Batch sizes / 2 GPUs + Windows 10 = 1 GPU?

Hope you can help. Basically I just need some guidance/reassurance around how batch sizes are calculated when 2 GPUs are installed but I think (!) on Windows only 1 GPU can be/is being used.


  • Remoting into PC with 2 NVIDIA GPUs running Windows 10

  • (someone else’s machine so no option of installing Linux)

  • I have the GPU enabled version of PyTorch installed

  • Running from the transformers repo

  • I set the paramete per_device_train_batch_size = 4

  • I do a test run with 10,000 training samples


  • “_n_gpu=2” printed at start of run, so script has detected 2 GPUs

  • (I have confirmed this directly in another script using torch.cuda.device_count() )

  • I get the warning: “C:\Users\BrianS.virtualenvs\summarization-DUOCBs9B\lib\site-packages\torch\cuda\ UserWarning: PyTorch is not compiled with NCCL support”

  • (I believe the lack of NCCL support on Windows is the reason why multiple GPU training on Windows is not possible?)

  • I get 1,250 steps per epoch


  • I assuming that PyTorch defaults to using just 1 GPU instead of the 2 available, hence the warning? (it certainly runs a lot, lot quicker than just on CPU)

  • Given 2 GPUs installed, batch per device 4 and 1,250 seems to suggest an effective batch size of 8. So is it being automatically adjusted to 2 x 4 = 8 given only 1 GPU being used but 2 GPUs present (just checking that a batch of 4 is not being skipped for the other GPU detected but not being used?)

Many thanks!

I saw this post involving @BramVanroy about setting CUDA_VISIBLE_DEVICES=0 to use just one of the 2 GPUs installed (I assume named 0 and 1). But is there any way to verify that only 1 GPU is being used when running the script? And I suppose even if so, doesn’t necessarily clarify how per_device_train_batch_size = 4 is being used when 2 GPUs are present, but I think (!) only one GPU being used.

The second GPU has been physically removed and so running with 1 GPU on Windows 10 so that there is no amiguity about what is going on.

If need be, you can verify how many GPUs torch sees - but it is ensured with CUDA_VISIBLE_DEVICES which/how many are usable. With this variable, the scripts that follow simply only have access to the specified devices. They have no knowledge about any other devices. So on my machine with 4 GPUs I can do the following and torch will only ever have access to GPU #0.

CUDA_VISIBLE_DEVICES=0 python -c "import torch; print(torch.cuda.is_available(), torch.cuda.device_count())"
# True 1

but without the variable, torch can see and use all GPUs.
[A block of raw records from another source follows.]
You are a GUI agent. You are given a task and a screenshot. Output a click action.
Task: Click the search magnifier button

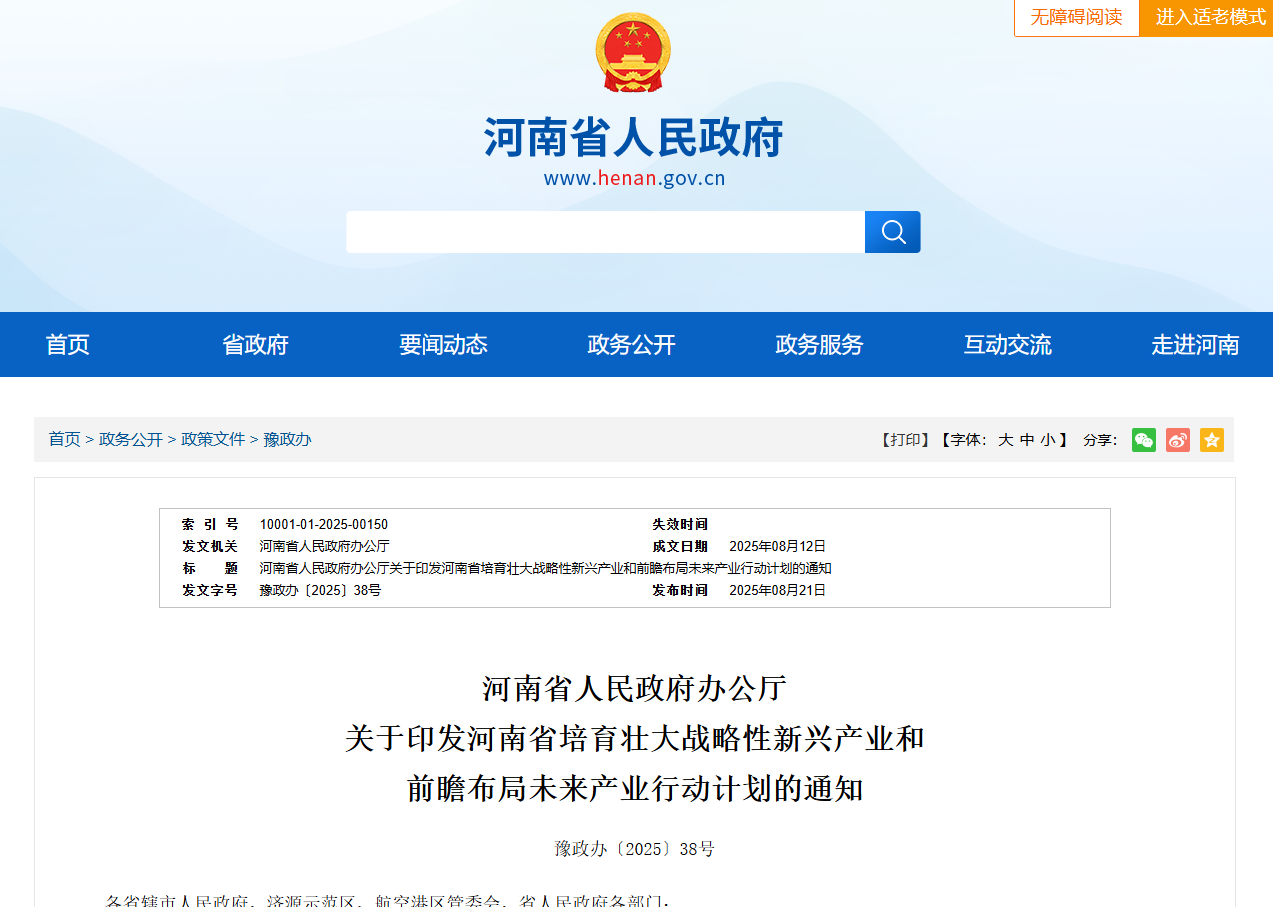(892, 232)
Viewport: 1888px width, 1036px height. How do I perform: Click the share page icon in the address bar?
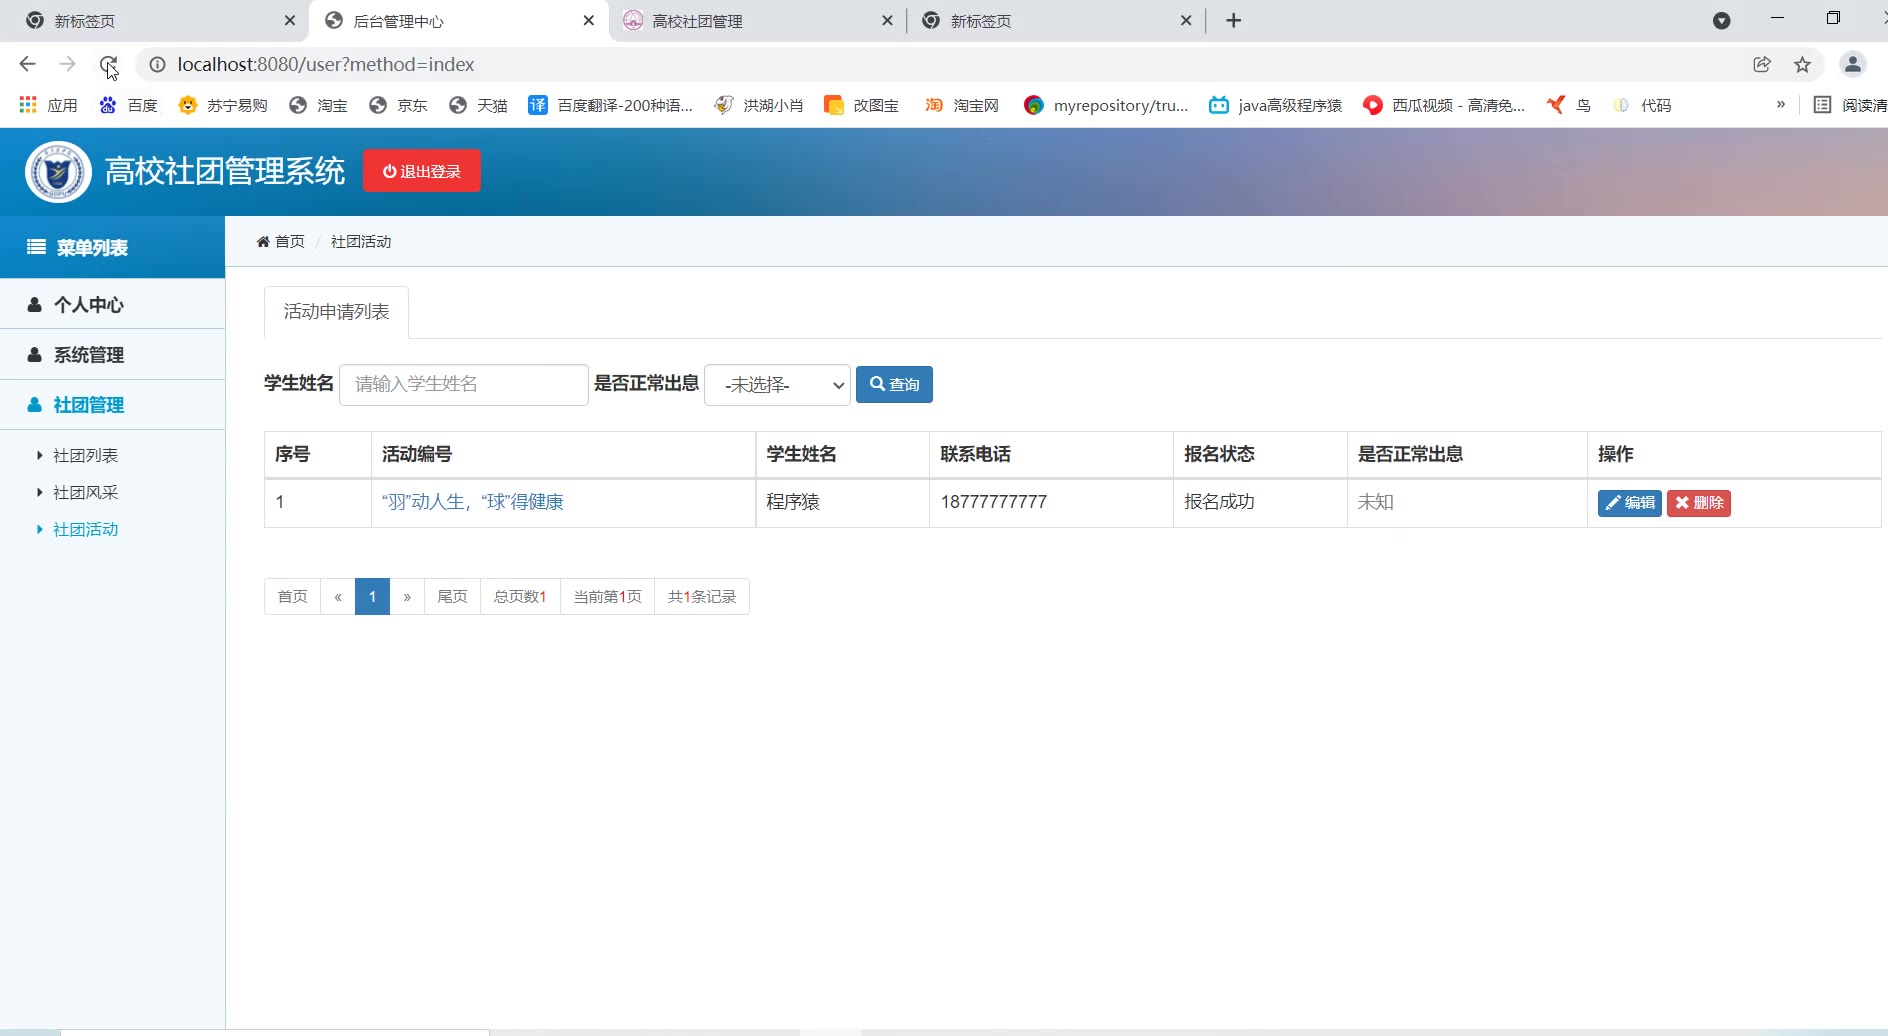click(x=1762, y=65)
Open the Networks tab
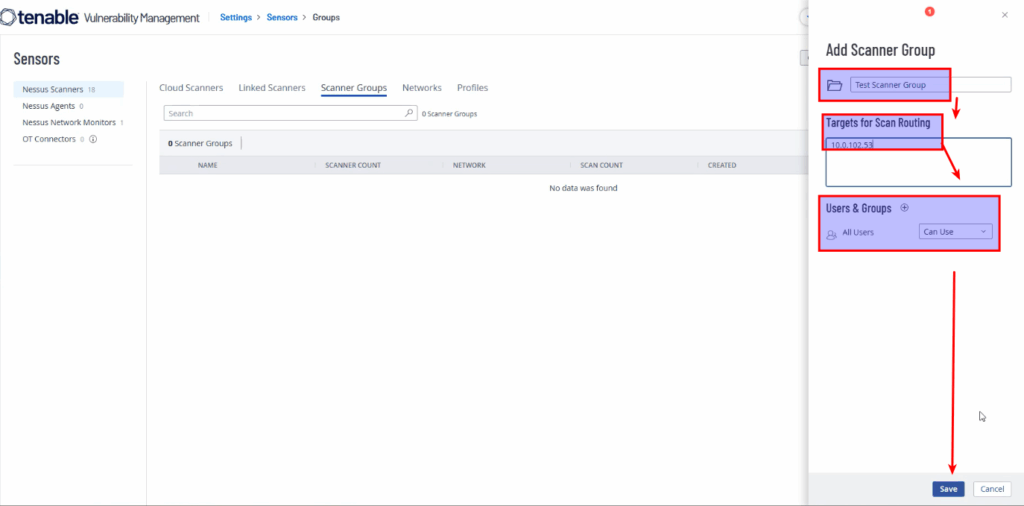 coord(422,88)
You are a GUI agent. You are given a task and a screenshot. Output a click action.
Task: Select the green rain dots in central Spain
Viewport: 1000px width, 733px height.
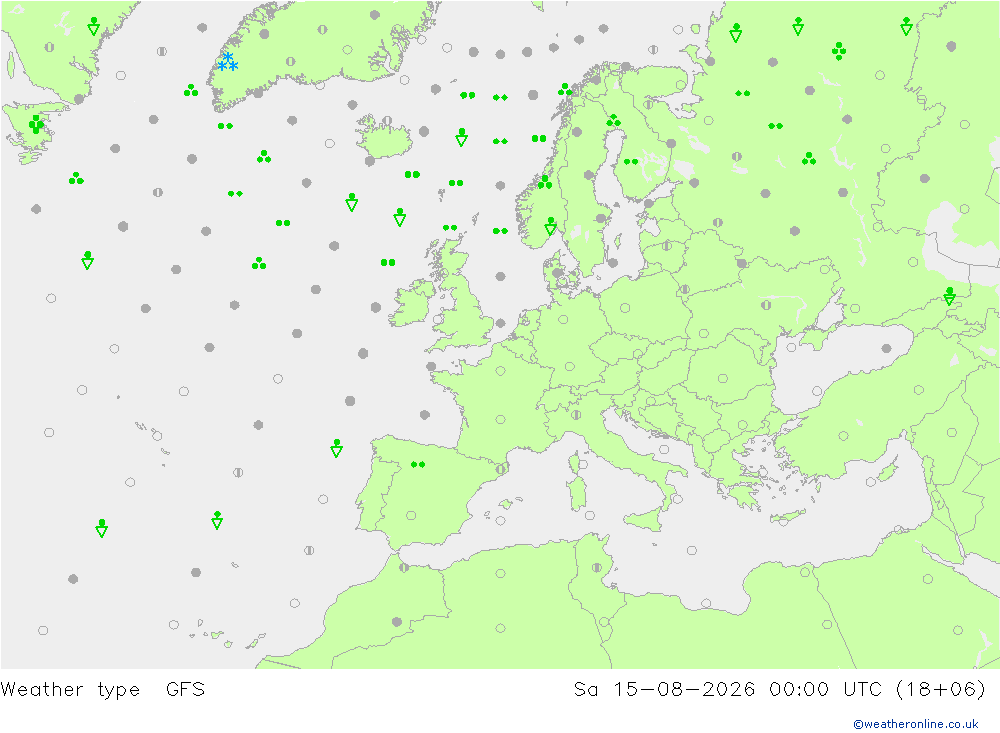tap(418, 464)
python -c "import torch; print(torch.cuda.is_available(), torch.cuda.device_count())"
# True 4

The NCCL backend thing is important indeed. I am not sure how far they are currently with the Windows implementation. If not available, that means you cannot use DistributedDataParallel (recommended) but AFAIK you can still use DataParallel.

@BramVanroy thank you very much for the reply. I took the safe (but not too sophisticated) option of simply physically removing the second GPU so that I know I have one GPU on Windows that is a setup that should work.

2 GPUs was confusing - there was the NCCL warning (I assume indirectly from PyTorch) but then both GPU had similar memory allocations and it was confusing what HF was doing in relation to samples per batch per device, where you (I !!!) don’t know if both GPUs are working or if they are simply duplicating the work.

Anyway, went for the safe option but thanks again!

I understand that you want to be sure, but no need to worry. The trainer will probably simply trigger DataPrallel (non-distributed).

This uses two GPUs, but non-distributed. This is less performant than using DistributedDataParallel but is still significantly faster than a single GPU. What it does is dividing the work over two (or more) GPUs by dividing the given batch size over the different devices. In the back pass the gradients are then summed.

1 Like

Thank you, great to have an explanation of what might have been happening - it seemed to be working fine with 2 but as discussed certainty is probably better than speed but with risks (for some anyway!)